_PROBLEM TO WORK ON:_
Quote the text on lobbyists and the Histadrut below from "We can't expect" to "way they are.", word for word.

_TEXT:_
The public resentment of lobbyists is deserved, in part. Banishing them from the Knesset would strengthen the economy and Israeli society. But the truth is, the really effective lobbyists aren't prowling the Knesset's corridors. They're staying put in their Tel Aviv office towers, pulling the strings of their sprawling networks.

While handling the lobbyist problem matters, we must keep in mind that they're just the expression of how laws and regulations are bought for money. The root of the problem is bad values and culture in government and the public service.

The weakness of the MKs, the regulators and the people controlling the public kitty reflects not only twisted values, but also the public service's vulnerable structure. This is where people in key positions earn a pittance, where professionalism is eroded by the high churn rate, and where there are no conditions to cultivate a culture of excellence and mission that would attract good people and keep them on the job.

All these diseases appear in the general strike for the subcontracted workers that ended last week. One newspaper owned by a tycoon declared that "a historic agreement" had been achieved. The piece featured a huge picture of the man making history, none other than Eini, chairman of the Histadrut labor federation that closed down public services for four days.

The protests that erupted last summer over Israel's onerous cost of living caught Ofer Eini unprepared. Israel's other leaders in politics and business were equally astonished. One morning they woke up and found the people suddenly rejecting the twaddle they'd been pushing about who the good guys and bad guys were.

Scrabbling to remain relevant, Eini jumped on the bandwagon of the downtrodden contract workers, whose plight the Histadrut had always ignored. So after four days of garbage piling up on the streets and shuttered government offices, Eini signed an agreement with Finance Minister Yuval Steinitz, giving a tiny fraction of Israel's subcontracted workers a much better deal.

An interesting factoid

After reading the "historic agreement," we have to ask how many hundreds of thousands of contract workers will continue to work under the same exploitative conditions as before. The Finance Ministry and Histadrut don't want to divulge that factoid.

An even better question that nobody's asking is who's going to pay for the improved conditions of the lucky fraction.

The technical answer is you the taxpayer and the national budget. But that's a bad answer because experience teaches that when we have to cut the budget, the poor pay while the friends of lobbyists and Eini know how to take care of themselves.

Therefore, any agreement based on increasing government expenditure without citing specific sources for the extra spending isn't historic, it's doomed.

We can't expect Eini, who is controlled by the powerful unions and his friends the tycoons who arrange adulatory press coverage of him, to demand changes that would truly improve the lot of subcontracted workers. His masters want him to keep things the way they are.

But we can be disappointed by the prime minister, the finance minister and the treasury people. They seem to have completely given up on structural reforms. They don't even talk about reforms anymore. They react to every detail of the plague of the day inflicted on the economy or people by this or that powerful sector. Or they revel in "Israel's economic achievements" and leave it at that.

Last week the finance minister proudly issued a letter to Israel's economic reporters about the International Monetary Fund report, which mentioned Israel's economic strengths versus the rest of the world. But the report said Israel's poverty rates were among the highest in the West. That adds to a Bank of Israel report last month stating that Israel's cost of living is also monstrously high.

But instead of discussing competitiveness, flexibility, ways to reduce inequality or improve the public sector, the Finance Ministry is blithely settling for the achievement of fiscal discipline.

The social protests provided an excellent opportunity to change the discourse and create new coalitions for structural change. It's a shame the Finance Ministry never had the good sense to find common ground with the protesters or to leverage the protest. Maybe that mission will have to wait for the next finance minister and the next chairman of the Histadrut.

_INFORMATION SUPPLIED:_
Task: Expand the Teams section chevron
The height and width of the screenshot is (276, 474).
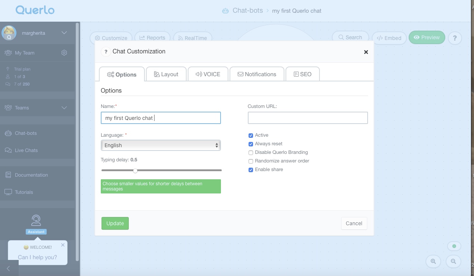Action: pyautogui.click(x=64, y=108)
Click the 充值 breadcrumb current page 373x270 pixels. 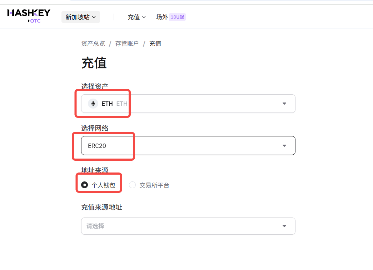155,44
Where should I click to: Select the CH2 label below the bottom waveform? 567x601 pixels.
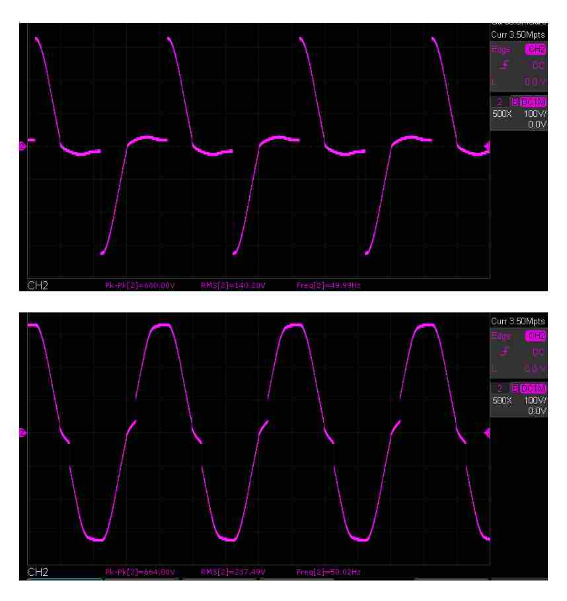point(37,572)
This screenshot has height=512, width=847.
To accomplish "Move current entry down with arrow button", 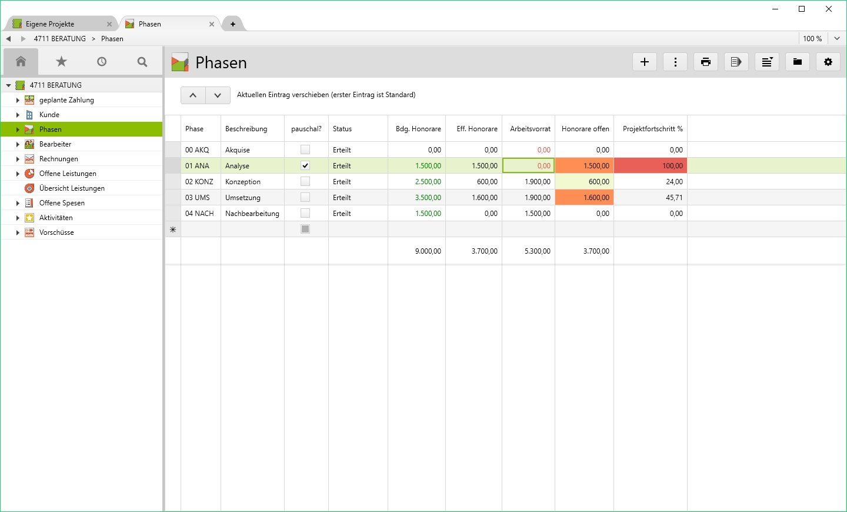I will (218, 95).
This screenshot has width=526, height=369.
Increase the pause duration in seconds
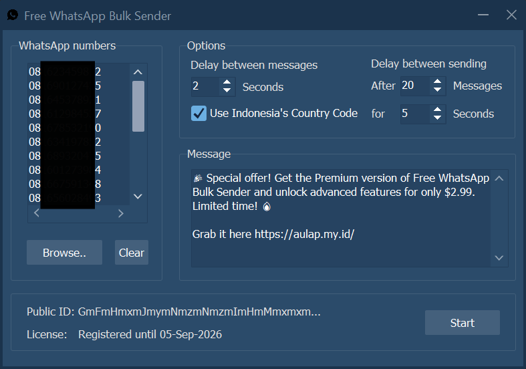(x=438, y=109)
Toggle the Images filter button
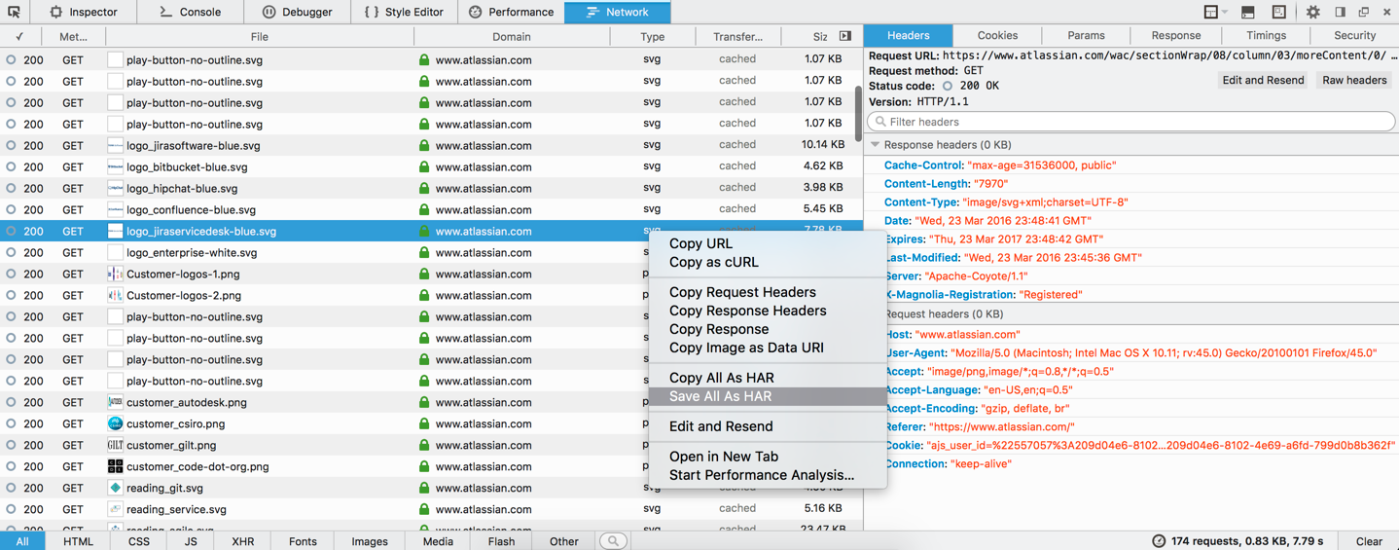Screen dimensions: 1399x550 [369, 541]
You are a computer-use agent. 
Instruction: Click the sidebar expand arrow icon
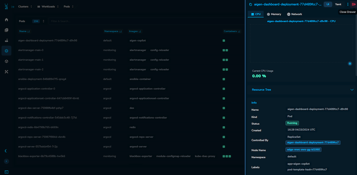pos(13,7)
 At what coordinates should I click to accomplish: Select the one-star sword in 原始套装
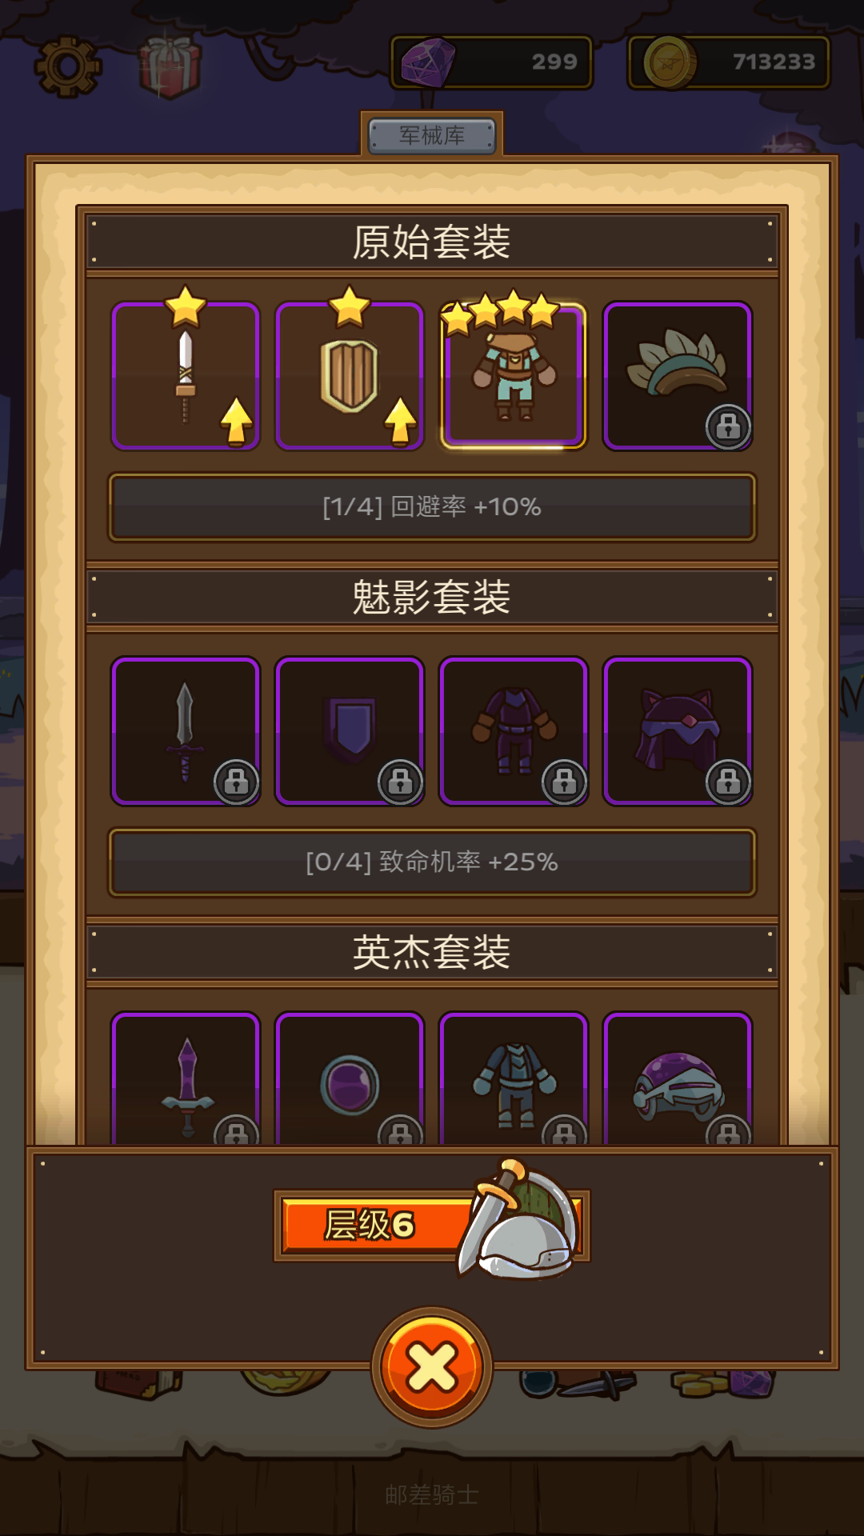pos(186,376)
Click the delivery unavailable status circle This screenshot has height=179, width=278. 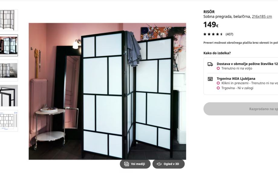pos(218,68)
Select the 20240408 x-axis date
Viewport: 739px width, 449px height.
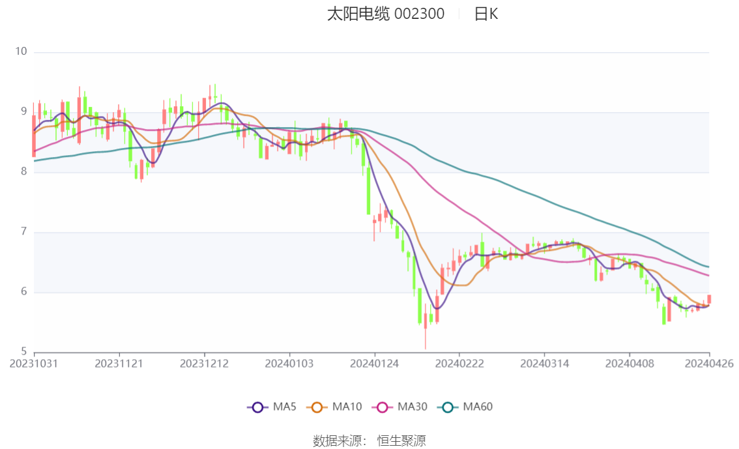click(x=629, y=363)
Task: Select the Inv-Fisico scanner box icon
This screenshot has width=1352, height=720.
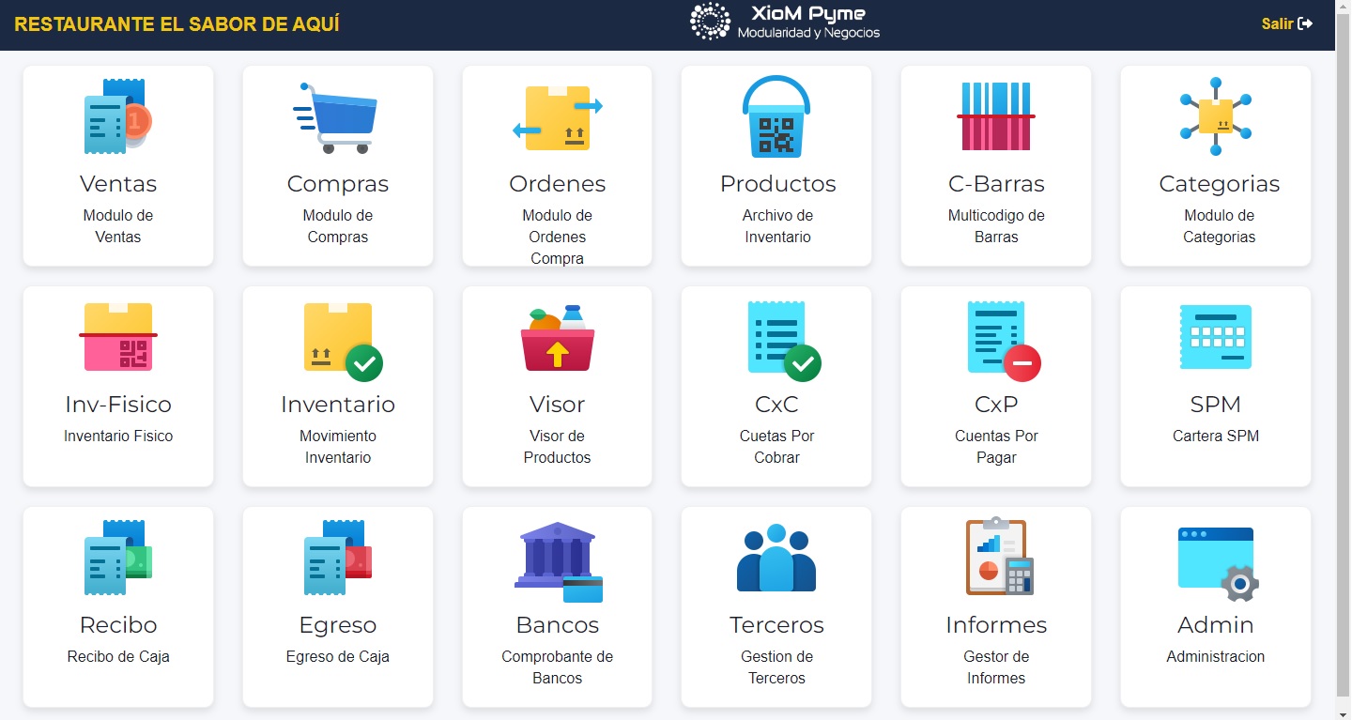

_RESPONSE:_
We can't expect Eini, who is controlled by the powerful unions and his friends the tycoons who arrange adulatory press coverage of him, to demand changes that would truly improve the lot of subcontracted workers. His masters want him to keep things the way they are.